With all this ability to work on your membership offer, you can begin to tweak your original offer so it becomes better for you to generate revenue. If you start to see an offer work really well with your abandoned cart campaigns, you can move the best-performing offer to be your main offer.
The advantage to testing your offer is that you’ll end up with a better offer initially, which means you should see your abandoned carts go down. When abandoned carts go down, you bring in more revenue initially and thus your membership grows.
You can then start this process over again with your next set of abandoned cart campaigns.
To do all this, to create an abandoned cart campaign, you need to have a system that can handle this.

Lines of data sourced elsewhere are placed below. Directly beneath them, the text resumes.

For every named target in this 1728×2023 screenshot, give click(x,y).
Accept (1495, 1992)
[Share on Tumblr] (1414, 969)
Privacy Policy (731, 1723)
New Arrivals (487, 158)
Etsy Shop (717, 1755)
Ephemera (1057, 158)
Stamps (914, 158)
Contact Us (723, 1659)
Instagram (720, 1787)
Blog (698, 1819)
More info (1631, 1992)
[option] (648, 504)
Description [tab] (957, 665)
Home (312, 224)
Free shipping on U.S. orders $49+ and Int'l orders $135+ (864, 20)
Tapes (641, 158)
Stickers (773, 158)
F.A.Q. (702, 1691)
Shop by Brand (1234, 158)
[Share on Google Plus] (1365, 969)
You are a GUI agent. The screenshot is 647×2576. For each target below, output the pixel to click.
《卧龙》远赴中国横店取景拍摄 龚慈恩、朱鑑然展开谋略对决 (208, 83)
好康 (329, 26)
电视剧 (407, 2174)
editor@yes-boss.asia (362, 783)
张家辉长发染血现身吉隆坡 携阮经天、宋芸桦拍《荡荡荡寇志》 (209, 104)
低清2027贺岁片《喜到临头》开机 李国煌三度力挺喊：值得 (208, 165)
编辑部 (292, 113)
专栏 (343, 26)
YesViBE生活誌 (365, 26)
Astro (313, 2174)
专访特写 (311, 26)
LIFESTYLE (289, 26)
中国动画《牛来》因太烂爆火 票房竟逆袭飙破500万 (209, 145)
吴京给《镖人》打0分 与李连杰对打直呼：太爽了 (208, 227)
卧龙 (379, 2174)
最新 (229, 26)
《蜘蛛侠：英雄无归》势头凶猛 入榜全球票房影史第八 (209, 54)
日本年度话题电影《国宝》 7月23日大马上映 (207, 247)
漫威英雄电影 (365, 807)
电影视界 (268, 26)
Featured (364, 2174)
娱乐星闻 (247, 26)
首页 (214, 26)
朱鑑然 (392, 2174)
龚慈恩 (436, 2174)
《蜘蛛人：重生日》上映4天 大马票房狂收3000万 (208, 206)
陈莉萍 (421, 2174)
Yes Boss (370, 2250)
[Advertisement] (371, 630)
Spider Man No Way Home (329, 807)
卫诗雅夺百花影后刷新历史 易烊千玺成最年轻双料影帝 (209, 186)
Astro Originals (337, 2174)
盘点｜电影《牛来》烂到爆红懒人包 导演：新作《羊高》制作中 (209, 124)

The system must be able to monitor your cart and watch for carts to be filled out but not completed.
Enter Recapture.
Recapture is an abandoned cart email service that can boost your store’s revenue by 10%. It already works with Magento, Shopify, WooCommerce, even Easy Digital Downloads. So you can feel assured that they know what they are doing when it comes to helping you set up abandoned cart campaigns for your membership.
Best of all, Recapture has now built a plugin that connects Recapture to Restrict Content Pro to send triggered emails to your customers to recover abandoned carts.
Recapture works by tracking when signups are abandoned on your site, then it lets you send recovery emails to encourage customers who abandoned these carts to complete their purchase. It allows you to set up as many campaigns and recovery emails as you’d like and even customize the text and design of every email sent.
Recapture is free for the first 15 days. After that, plans start at just $29.00 per month.
To get Recapture working with your Restrict Content Pro membership site, you need to first download it from the WordPress plugin repository.
Once the Recapture plugin is installed, you’ll need to activate it. Then click on the “Configure” link on the plugins page or you can go to Recapture from the main menu to connect your site to Recapture.
Click the “Connect to Recapture” button and you’ll go through an on-boarding process on Recapture.io.
Once the process is complete, your Recapture.io and your RCP membership site are connected.
Recapture will walk you through a great onboarding process. You’ll need to set your currency and timezone, activate an abandoned cart campaign and you’ll be up and running.
Recapture will give you a few options of campaigns. Start with these. You can choose to activate one or all.
With one of these activated, you’ll be all set.
Adding an abandoned cart campaign to your membership site can really give you an opportunity to recover lost revenue. You already put a lot of effort into your digital marketing efforts to lose a number of potential customers to cart abandonment, so it seems like a no-brainer to add an abandonment cart campaign.